Solitary bone lesions involving the toes can cause a significant deformity (Sproule et al., 2004; Tsang and Wu, 2008). Various differential diagnoses consist of Brodie’s abscess, subungual exostosis, Garre’s sclerosing, osteomyelitis, fibrous dysplasia, healing fracture, Ewing’s sarcoma, osteochondritis dissecans, chronic bone abscess, benign and malignant bone tumors, chondroblastoma, monoarticular arthritis or osteoid osteoma (Cerase and Priolo, 1998; Kahn et al., 1983). The incidence of osteoid osteoma is approximately 10% in all benign bone tumors and 2-3% of all primary bone tumors (Kransdorf et al., 1991). Involvement of the phalanges of the toes is uncommon and consequentially, misdiagnosis is frequent. Especially, if the symptom pain is missing. Though, a clear differentiation between malignant and benign osteoblastic tumors is extremely important (Cerase and Priolo, 1998; Greenspan, 1993). This study describes for the first time a painless osteoid osteoma involving the distal phalanx of the great toe in an adolescent with emphasis on the clinical presentation, radiographic appearances, pathological features and treatment.

MATERIALS AND MATHODS

Case report: A 14 years old caucasian boy was admitted to the Pediatric Surgery Department with painless progressive enlargement of the distal phalanx of his great right toe. The slow growing enlargement was first recognized half a year ago while buying new shoes but remained painless. The patient was first treated conservatively with different topical agents without any success. His general health was good and his past medical history was unremarkable. There was no positive family history of gout, unknown fever or trauma to the area.

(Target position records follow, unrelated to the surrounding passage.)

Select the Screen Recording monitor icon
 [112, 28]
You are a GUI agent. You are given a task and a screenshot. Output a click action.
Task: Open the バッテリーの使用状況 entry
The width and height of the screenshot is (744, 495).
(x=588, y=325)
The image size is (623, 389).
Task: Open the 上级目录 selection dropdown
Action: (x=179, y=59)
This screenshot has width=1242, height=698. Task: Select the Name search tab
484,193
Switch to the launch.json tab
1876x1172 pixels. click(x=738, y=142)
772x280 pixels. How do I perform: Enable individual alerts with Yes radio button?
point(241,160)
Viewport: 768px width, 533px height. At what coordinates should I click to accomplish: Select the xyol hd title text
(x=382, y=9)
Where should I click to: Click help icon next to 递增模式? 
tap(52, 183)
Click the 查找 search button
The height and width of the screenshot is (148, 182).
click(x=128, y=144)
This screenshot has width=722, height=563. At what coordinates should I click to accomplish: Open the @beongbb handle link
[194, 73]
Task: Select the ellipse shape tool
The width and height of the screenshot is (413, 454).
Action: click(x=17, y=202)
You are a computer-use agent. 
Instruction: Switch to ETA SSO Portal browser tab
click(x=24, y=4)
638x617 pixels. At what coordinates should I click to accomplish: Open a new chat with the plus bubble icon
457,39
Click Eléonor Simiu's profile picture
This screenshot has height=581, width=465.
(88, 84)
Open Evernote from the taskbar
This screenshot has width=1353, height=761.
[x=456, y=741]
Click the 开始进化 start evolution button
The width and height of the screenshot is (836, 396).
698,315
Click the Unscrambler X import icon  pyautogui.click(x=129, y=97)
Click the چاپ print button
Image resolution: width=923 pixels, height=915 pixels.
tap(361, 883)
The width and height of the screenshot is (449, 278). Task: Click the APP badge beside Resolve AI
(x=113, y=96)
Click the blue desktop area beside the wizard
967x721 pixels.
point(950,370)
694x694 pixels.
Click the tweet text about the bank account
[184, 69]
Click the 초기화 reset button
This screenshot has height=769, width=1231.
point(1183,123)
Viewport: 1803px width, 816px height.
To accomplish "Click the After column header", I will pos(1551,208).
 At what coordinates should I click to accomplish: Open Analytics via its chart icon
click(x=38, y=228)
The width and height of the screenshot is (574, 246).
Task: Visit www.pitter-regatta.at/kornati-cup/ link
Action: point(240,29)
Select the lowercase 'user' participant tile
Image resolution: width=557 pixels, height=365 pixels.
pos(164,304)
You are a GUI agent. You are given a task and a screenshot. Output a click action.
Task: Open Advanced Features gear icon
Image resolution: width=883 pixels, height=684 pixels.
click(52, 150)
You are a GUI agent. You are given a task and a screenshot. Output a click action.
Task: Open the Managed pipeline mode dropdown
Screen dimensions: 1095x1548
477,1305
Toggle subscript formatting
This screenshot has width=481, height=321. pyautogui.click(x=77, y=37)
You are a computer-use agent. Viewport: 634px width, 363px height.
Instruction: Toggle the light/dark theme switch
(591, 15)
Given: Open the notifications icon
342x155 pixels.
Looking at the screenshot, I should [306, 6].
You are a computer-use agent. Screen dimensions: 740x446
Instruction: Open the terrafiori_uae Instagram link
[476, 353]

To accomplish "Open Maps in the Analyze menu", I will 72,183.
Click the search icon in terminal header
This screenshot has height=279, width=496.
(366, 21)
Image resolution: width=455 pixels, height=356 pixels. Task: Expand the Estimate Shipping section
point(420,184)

Physical examination: It revealed a bulbous enlargement of the distal segment of the great toe (Fig. 1). The nail and the soft tissue of the pulp were hypertrophied with obliteration of the normal angle between the base of the nail and the skin. There was no accompanying erythema or increase in local temperature and no pain occurred in moving. Mild tenderness was present without any limited range in motion. Vascular and neurologic parameters were normal. The remaining physical examination was within normal limits.

 

Fig. 1:	Entargement and clubbing of the distal phalanx of the right great toe with obliteration of the normal angle between the base of the nail and skin

 

 

Fig. 2:	Preoperative computered tomography of the distal right hallux with the central nidus (a) oblique view (b) dorsoplantar view

 

Radiographic examination: It was already done outside by the referring physician. No abnormal findings could be seen on first routine roentgenograms. One month before admission computered tomography and MRI revealed a suspicious 0.5x0.7 cm, ovoid circumscribed area of radioluceny and cortical defect at the tip of the distal phalanx of the right hallux (Fig. 2a, b). The radiologist’s interpretation indicated the possibility of acute osteomyelitis, subungual exostosis, osteochondroma and osteoma.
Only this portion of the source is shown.